Mujeres vulnerables sin arraigo familiar, estigmatizadas por la sociedad y refugiadas en el marco de
los estupefacientes, cuya muerte no causó la suficiente presión social para que se acentuaran las
investigaciones. La queja de las profesionales era que todo hubiera sido muy diferente si las
damnificadas pertenecieran a clase social elevada, lo que hubiera causado fuerza mediática y mayor
dedicación policial.
No les faltaba razón a la vista de los resultados. De todos modos hay que reconocer la escasa
colaboración que las meretrices prestan habitualmente a la policía aquí y en todas partes del mundo.
Diez años después de que cesaran los crímenes fue detenido el camionero Volker Eckert. Habida
cuenta de que en alguna ocasión había llevado frutas y hortalizas almerienses hacia Holanda o
Alemania, se pretendió cargarle la autoría. Solución fácil, pero quedaba descartada porque varias de
las víctimas fueron vistas por última vez cuando montaban en coches particulares, no en vehículos de
transporte. El depredador alemán las contrataba en carretera, nunca en núcleos urbanos, y además
las fechas de los asaltos no coincidían con las de sus trayectos por la zona del sudeste peninsular.
Habría que aplicar el principio de Locard: "Cuando alguien entra en contacto con otra persona o
lugar, algo de esa persona queda detrás y algo se lleva con ella". Aunque en este caso no se ha
encontrado ningún rastro que conduzca a su detención. Quizá porque no se ha buscado debidamente.
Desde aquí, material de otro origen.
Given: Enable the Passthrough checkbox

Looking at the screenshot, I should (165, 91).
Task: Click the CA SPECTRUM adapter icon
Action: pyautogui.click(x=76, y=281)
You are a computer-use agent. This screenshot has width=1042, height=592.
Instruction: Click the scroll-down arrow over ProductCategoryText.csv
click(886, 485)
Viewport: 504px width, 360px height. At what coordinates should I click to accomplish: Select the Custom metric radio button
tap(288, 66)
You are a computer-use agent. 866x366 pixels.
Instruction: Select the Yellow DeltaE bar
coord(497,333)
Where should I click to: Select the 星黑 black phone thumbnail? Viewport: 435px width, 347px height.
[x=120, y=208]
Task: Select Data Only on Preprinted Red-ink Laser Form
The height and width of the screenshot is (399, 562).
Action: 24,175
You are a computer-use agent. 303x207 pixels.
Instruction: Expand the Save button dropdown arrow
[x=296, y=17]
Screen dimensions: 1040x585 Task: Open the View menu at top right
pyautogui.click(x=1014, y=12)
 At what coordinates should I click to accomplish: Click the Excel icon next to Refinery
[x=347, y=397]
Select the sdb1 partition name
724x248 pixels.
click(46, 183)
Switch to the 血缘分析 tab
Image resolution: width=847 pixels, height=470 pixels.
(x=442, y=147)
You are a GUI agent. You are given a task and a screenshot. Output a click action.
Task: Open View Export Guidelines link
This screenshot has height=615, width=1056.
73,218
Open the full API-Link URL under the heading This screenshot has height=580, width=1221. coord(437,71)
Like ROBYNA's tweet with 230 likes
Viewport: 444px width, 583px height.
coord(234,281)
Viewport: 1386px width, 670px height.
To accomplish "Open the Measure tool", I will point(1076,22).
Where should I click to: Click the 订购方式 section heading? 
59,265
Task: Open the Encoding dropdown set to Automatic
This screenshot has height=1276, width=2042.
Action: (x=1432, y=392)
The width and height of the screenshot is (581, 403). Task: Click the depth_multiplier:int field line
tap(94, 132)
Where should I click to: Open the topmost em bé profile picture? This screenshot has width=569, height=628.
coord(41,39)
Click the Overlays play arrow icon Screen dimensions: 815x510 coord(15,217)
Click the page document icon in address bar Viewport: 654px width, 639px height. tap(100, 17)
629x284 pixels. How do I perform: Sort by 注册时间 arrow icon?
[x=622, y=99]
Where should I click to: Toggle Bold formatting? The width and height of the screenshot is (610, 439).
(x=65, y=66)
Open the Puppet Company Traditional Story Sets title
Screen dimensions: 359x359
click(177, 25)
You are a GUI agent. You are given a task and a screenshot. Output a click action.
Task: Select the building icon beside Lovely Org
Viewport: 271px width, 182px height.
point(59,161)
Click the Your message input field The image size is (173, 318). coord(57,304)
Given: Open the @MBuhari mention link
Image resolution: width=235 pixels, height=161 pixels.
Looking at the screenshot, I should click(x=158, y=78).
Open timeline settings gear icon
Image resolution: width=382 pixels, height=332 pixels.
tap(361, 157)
Demasiadas muertes violentas y demasiados casos irresolutos. De ahí tanto mutismo oficial
interesado. Hasta se piensa en aviesos motivos ocultos porque el caso pudiera salpicar a alguna
personalidad, a gente importante. Impera el secretismo.
"Quizá fueran por ahí los tiros. En Almería estaban acostumbrado a no investigar determinados
temas, como sucedió con el mafioso Juan Asensio", me dice Joaquín Abad, director de El Caso y del
diario La Crónica. Situación que padeció en sus carnes y estuvo a punto de costarle la vida.
La identidad de este nefario continúa siendo un misterio. Tan solo un nombre en la historia de los
crímenes sin esclarecer.
Una temible fiera que quizá permanezca todavía en plan silente. Y que puede reaparecer a la llamada
de la sangre. Todo un Jack a la española.